TRY IT: Below are the records; they must be reproduced verbatim.

DATA FOR REVIEW: Begin

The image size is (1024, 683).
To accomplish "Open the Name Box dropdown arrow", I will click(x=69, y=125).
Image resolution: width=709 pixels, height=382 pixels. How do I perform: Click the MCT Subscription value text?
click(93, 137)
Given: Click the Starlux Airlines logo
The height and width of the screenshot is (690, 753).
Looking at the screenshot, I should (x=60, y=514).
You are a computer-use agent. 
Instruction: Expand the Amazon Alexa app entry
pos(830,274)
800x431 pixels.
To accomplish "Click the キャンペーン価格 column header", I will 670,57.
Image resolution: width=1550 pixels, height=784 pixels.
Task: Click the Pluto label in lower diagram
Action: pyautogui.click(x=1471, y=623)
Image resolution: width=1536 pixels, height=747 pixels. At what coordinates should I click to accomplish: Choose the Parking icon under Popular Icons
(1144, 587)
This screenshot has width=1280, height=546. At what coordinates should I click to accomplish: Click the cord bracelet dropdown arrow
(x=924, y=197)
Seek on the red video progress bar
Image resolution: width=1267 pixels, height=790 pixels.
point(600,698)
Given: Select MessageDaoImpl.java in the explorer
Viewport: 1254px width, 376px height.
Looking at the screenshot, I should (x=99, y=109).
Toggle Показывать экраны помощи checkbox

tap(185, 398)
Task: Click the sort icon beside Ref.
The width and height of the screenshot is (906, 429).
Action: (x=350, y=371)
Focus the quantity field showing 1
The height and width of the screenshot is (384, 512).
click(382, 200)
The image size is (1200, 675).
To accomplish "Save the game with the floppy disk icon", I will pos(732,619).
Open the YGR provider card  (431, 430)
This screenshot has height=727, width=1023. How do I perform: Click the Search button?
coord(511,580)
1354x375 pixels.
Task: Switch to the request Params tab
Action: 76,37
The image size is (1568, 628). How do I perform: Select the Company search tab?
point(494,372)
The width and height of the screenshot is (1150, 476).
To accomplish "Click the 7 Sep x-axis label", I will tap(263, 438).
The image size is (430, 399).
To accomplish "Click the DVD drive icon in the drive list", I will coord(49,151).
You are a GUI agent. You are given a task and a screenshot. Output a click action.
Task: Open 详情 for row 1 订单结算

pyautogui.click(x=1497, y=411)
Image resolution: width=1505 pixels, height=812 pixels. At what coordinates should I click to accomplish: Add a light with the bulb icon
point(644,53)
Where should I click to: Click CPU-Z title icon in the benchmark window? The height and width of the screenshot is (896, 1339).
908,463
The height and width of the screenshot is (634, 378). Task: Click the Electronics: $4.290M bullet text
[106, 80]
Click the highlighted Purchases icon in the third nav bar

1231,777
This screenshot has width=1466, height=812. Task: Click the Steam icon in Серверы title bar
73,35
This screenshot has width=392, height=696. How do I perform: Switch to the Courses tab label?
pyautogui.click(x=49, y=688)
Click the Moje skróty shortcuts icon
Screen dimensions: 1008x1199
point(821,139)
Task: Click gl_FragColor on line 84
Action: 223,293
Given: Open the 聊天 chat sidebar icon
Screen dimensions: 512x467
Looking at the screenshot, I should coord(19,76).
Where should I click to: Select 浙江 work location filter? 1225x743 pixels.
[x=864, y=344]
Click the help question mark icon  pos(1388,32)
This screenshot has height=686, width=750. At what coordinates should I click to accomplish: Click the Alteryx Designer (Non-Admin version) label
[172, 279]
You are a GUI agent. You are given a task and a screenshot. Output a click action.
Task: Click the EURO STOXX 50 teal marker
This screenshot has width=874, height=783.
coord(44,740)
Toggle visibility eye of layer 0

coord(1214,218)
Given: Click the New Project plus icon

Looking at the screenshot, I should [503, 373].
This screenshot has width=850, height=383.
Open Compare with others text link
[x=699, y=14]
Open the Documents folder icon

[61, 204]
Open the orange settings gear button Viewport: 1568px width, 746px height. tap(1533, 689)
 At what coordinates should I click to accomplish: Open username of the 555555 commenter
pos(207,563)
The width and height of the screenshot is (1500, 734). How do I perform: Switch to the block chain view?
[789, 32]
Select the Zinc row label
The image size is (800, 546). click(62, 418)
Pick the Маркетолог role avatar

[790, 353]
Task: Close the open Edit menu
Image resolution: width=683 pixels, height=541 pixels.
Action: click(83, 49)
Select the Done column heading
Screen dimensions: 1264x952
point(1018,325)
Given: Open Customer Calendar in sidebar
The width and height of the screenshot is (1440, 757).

DATA FOR REVIEW: End

RESPONSE TO THIS TASK:
The image size is (1024, 683).
To accomplish "Open the Name Box dropdown arrow", I will click(x=69, y=125).
Image resolution: width=709 pixels, height=382 pixels. How do I perform: Click the MCT Subscription value text?
click(93, 137)
Given: Click the Starlux Airlines logo
The height and width of the screenshot is (690, 753).
Looking at the screenshot, I should (x=60, y=514).
You are a computer-use agent. 
Instruction: Expand the Amazon Alexa app entry
pos(830,274)
800x431 pixels.
To accomplish "Click the キャンペーン価格 column header", I will 670,57.
Image resolution: width=1550 pixels, height=784 pixels.
Task: Click the Pluto label in lower diagram
Action: pyautogui.click(x=1471, y=623)
Image resolution: width=1536 pixels, height=747 pixels. At what coordinates should I click to accomplish: Choose the Parking icon under Popular Icons
(1144, 587)
This screenshot has width=1280, height=546. At what coordinates should I click to accomplish: Click the cord bracelet dropdown arrow
(x=924, y=197)
Seek on the red video progress bar
Image resolution: width=1267 pixels, height=790 pixels.
point(600,698)
Given: Select MessageDaoImpl.java in the explorer
Viewport: 1254px width, 376px height.
Looking at the screenshot, I should (x=99, y=109).
Toggle Показывать экраны помощи checkbox

tap(185, 398)
Task: Click the sort icon beside Ref.
The width and height of the screenshot is (906, 429).
Action: (x=350, y=371)
Focus the quantity field showing 1
The height and width of the screenshot is (384, 512).
click(382, 200)
The image size is (1200, 675).
To accomplish "Save the game with the floppy disk icon", I will pos(732,619).
Open the YGR provider card  (431, 430)
This screenshot has height=727, width=1023. How do I perform: Click the Search button?
coord(511,580)
1354x375 pixels.
Task: Switch to the request Params tab
Action: 76,37
The image size is (1568, 628). How do I perform: Select the Company search tab?
point(494,372)
The width and height of the screenshot is (1150, 476).
To accomplish "Click the 7 Sep x-axis label", I will tap(263, 438).
The image size is (430, 399).
To accomplish "Click the DVD drive icon in the drive list", I will coord(49,151).
You are a GUI agent. You are given a task and a screenshot. Output a click action.
Task: Open 详情 for row 1 订单结算

pyautogui.click(x=1497, y=411)
Image resolution: width=1505 pixels, height=812 pixels. At what coordinates should I click to accomplish: Add a light with the bulb icon
point(644,53)
Where should I click to: Click CPU-Z title icon in the benchmark window? The height and width of the screenshot is (896, 1339).
908,463
The height and width of the screenshot is (634, 378). Task: Click the Electronics: $4.290M bullet text
[106, 80]
Click the highlighted Purchases icon in the third nav bar

1231,777
This screenshot has width=1466, height=812. Task: Click the Steam icon in Серверы title bar
73,35
This screenshot has width=392, height=696. How do I perform: Switch to the Courses tab label?
pyautogui.click(x=49, y=688)
Click the Moje skróty shortcuts icon
Screen dimensions: 1008x1199
point(821,139)
Task: Click gl_FragColor on line 84
Action: 223,293
Given: Open the 聊天 chat sidebar icon
Screen dimensions: 512x467
Looking at the screenshot, I should coord(19,76).
Where should I click to: Select 浙江 work location filter? 1225x743 pixels.
[x=864, y=344]
Click the help question mark icon  pos(1388,32)
This screenshot has height=686, width=750. At what coordinates should I click to accomplish: Click the Alteryx Designer (Non-Admin version) label
[172, 279]
You are a GUI agent. You are given a task and a screenshot. Output a click action.
Task: Click the EURO STOXX 50 teal marker
This screenshot has width=874, height=783.
coord(44,740)
Toggle visibility eye of layer 0

coord(1214,218)
Given: Click the New Project plus icon

Looking at the screenshot, I should [503, 373].
This screenshot has width=850, height=383.
Open Compare with others text link
[x=699, y=14]
Open the Documents folder icon

[61, 204]
Open the orange settings gear button Viewport: 1568px width, 746px height. tap(1533, 689)
 At what coordinates should I click to accomplish: Open username of the 555555 commenter
pos(207,563)
The width and height of the screenshot is (1500, 734). How do I perform: Switch to the block chain view?
[789, 32]
Select the Zinc row label
The image size is (800, 546). click(62, 418)
Pick the Маркетолог role avatar

[790, 353]
Task: Close the open Edit menu
Image resolution: width=683 pixels, height=541 pixels.
Action: click(83, 49)
Select the Done column heading
Screen dimensions: 1264x952
point(1018,325)
Given: Open Customer Calendar in sidebar
The width and height of the screenshot is (1440, 757).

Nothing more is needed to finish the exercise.